Their god died young, unsung
The 11-yr-old kid abhors polls. It brings back old ghosts and rips open wounds that still fester. Arindam Sarkar finds.india Updated: Apr 12, 2006 17:56 IST
Eleven-year-old Rajkumar Jana abhors elections. It brings back old ghosts and rips open wounds that still fester.
Even after five years. This Class II student in West Bengal's "killing fields" of Midnapore is an orphan of democracy.
"My father died in a clash with rivals in 2001. He was a farm hand and a political fighter. And the party used him to fight the enemies, who shot him. Our lives crashed. My mother died soon after and I was left to fend for myself. Elections are like nightmares," says the frail dark boy with limpid eyes.
The only home Rajkumar knows is the Kisholaya Kalyan Abas, an orphanage set up after the violent 1998 and 2001 polls for victims of election "violence".
There are at least 100 boys in two concrete buildings — sticking out like sore thumbs in the thatch-and-mud rural landscape of Keshpur's Mahishda village.
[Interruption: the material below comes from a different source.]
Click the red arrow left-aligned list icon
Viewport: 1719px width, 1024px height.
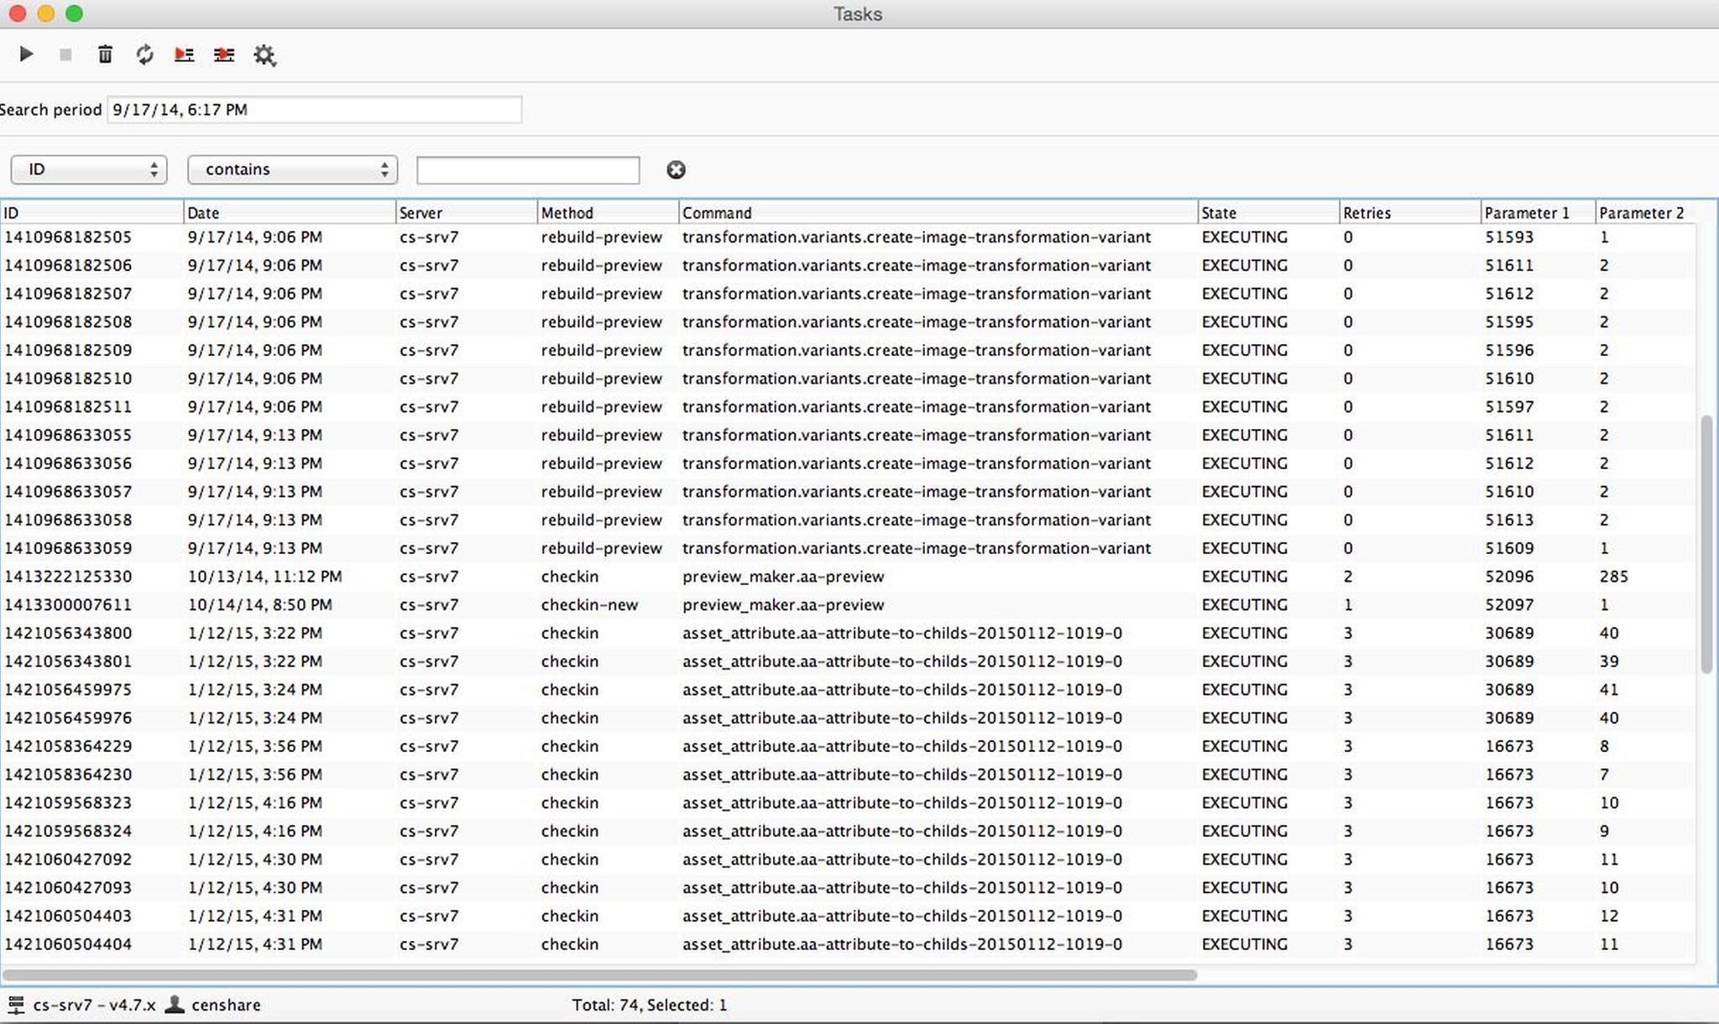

The inmates are all boys, whose parents were killed in political clashes between the CPI(M) and the Trinamool Jodhyas (warriors) in 1998 and 2001.
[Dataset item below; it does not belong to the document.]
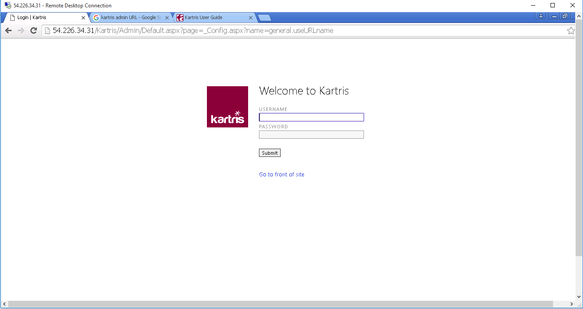Screen dimensions: 583x309
Task: Click the vertical scrollbar down arrow
Action: 580,297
Aged between 5 to 14 years, they hail from villages like Keshpur, Chandrakona, Salboni,Garbeta, Arambagh, Goghat, Khanakul and Vishnupur of Midnapore, Hooghly and Bankura districts — where blood flowed like water and bullets like the wind.
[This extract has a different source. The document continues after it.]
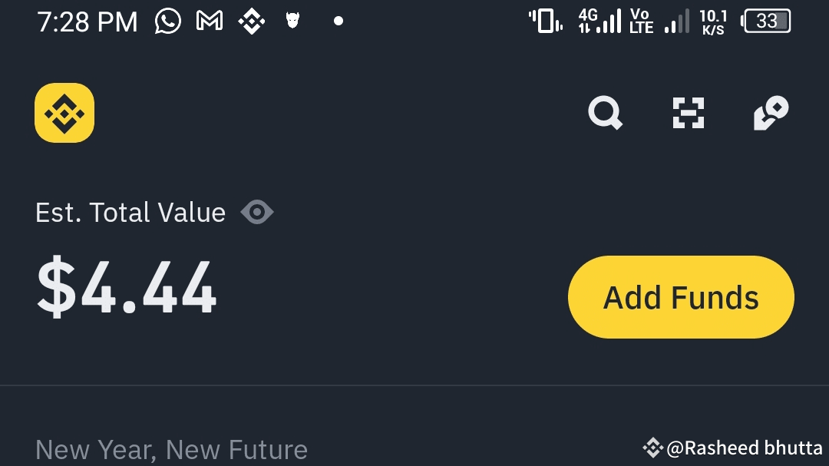Open the QR scan icon

tap(688, 113)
Time has not been a great healer. The only way they keep the demons at bay is by forgetting.
But democracy does not allow them to do so. "I come from Khetua village, the scene of a bloody carnage in the run-up to the last election. My father Shambu Murmu, a jodhya, died fighting. Thanks to this home, I am getting back on rails," says eight-year-old Dhananjoy Murmu of Class II.
Naibul has vivid memories of his father's head chopped off.
According to Mrityunjoy Roy, the home superintendent, such was the trauma that the boys rarely spoke to each other initially "They spent hours brooding. They had to be given psychiatric treatment." But they are gradually learning to trust and live together.